Our other ongoing series is Acts Of Passion, an annual reading series of Quebecois plays produced with Pink Ink Theatre and Theatre La Seizieme. Also initiated in 1994, Acts Of Passion has exposed Vancouver audiences to some of Quebecs' most exciting theatre work, with special guest artists being flown out for workshops and lectures during the week-long event. Some of these leading Canadian artists include playwrights Normand Chaurette and Abla Faroud, translator Shelley Tepperman, French Canadian theatre expert and teacher Paul LeFebvre and internationally acclaimed writer/performer Pol Pelletier. Acts Of Passion not only offers Vancouver audiences the opportunity to experience Quebecs unique theatrical voice, it also affords those artists the opportunity to share and disseminate their work to fresh ears and minds This creates interest and dialogue, thus providing a link between the two cultures.
___________ 1998/1999 ___________Our 1998/99 season was a resounding success. Ruby Slippers in collaboration with new co-producers Touchstone Theatre and Vancouver Moving Theatre produced their third installment of the Brecht In The Park series this summer. John Lazurus' adaptation of the Good Person of Setzuan premiered in August of 1998. Critics and audiences couldn't get enough as over 6000 people packed the parks at this wildly successful outdoor extravaganza.

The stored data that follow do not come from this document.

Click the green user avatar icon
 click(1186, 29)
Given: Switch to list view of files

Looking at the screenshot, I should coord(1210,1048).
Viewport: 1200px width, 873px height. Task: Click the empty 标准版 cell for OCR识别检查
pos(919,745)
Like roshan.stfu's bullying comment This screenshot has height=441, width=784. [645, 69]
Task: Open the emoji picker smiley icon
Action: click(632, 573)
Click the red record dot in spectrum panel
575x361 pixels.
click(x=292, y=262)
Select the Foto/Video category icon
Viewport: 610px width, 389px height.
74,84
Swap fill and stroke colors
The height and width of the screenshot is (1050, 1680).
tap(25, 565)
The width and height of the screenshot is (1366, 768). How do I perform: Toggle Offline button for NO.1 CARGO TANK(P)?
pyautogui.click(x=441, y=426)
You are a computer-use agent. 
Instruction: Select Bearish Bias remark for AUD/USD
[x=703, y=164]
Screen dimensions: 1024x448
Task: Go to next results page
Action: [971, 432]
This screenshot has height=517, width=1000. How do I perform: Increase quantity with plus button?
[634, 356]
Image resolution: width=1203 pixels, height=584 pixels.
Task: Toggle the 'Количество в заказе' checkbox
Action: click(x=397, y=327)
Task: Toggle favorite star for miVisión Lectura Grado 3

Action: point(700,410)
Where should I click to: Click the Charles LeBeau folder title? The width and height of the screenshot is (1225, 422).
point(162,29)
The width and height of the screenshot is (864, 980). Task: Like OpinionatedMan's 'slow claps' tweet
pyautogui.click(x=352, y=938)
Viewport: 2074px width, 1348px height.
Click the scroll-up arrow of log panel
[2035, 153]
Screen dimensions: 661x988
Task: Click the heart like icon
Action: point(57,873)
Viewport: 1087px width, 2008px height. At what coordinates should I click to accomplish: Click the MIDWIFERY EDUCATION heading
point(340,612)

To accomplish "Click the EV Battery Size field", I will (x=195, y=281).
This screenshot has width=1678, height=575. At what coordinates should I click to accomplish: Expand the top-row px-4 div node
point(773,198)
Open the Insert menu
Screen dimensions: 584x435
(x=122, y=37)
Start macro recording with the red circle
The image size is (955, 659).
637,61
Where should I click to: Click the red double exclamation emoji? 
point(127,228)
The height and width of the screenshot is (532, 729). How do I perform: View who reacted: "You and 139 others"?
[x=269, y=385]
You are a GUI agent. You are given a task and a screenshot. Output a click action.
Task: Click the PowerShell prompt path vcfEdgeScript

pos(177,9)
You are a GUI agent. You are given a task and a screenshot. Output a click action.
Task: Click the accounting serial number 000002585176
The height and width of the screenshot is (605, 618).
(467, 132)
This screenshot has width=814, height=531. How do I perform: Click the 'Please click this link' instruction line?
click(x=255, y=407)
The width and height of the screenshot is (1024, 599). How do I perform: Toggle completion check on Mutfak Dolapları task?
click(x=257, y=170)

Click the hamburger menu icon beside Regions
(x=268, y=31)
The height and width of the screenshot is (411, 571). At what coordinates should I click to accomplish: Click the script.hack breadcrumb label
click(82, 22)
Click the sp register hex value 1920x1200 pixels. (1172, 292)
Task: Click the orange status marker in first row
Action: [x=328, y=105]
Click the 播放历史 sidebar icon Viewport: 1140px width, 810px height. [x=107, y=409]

Our fifth annual Acts Of Passion reading series of Quebecois plays, co-produced with Pink Ink Theatre and Theatre Le Seizieme, was produced in association with the UBC Department of Theatre, Film and Creative Writing. We flew out internationally acclaimed playwright Michel Marc Bouchard, translator Linda Gaboriau, and teacher/director Paul LeFebvre to partake in the week-long event. Our guests gave lectures to theatre and creative writing classes at UBC and SFU. Ruby Slippers also commissioned the English language translation of Bouchard's Le Chemin des Passes Dangereuses (Dangerous Passes Road) especially for the series, which was performed by Andrew Wheeler, Dean Paul Gibson, and Bob Frazer.
The B.C. Arts Council supported our sponsor Carmen Aguirre and James Fagan Tait to write, rehearse and perform an adaptation for the stage of Walking Words by Eduardo Galeano. Thanks to the committee that made that recommendation, and congratulations to everyone involved in the project. Ruby Slippers was happy to be a sponsor. Also, as part of the Playwrights Theatre Centre's New Play Festival, Ruby
Slippers took part in All Together Now, a roundtable talk about the
process of creating works collectively. Available members from the RubyCAB
gang were on hand, along with The Electric Company and the gals from Mom's The Word, at The Festival Studio.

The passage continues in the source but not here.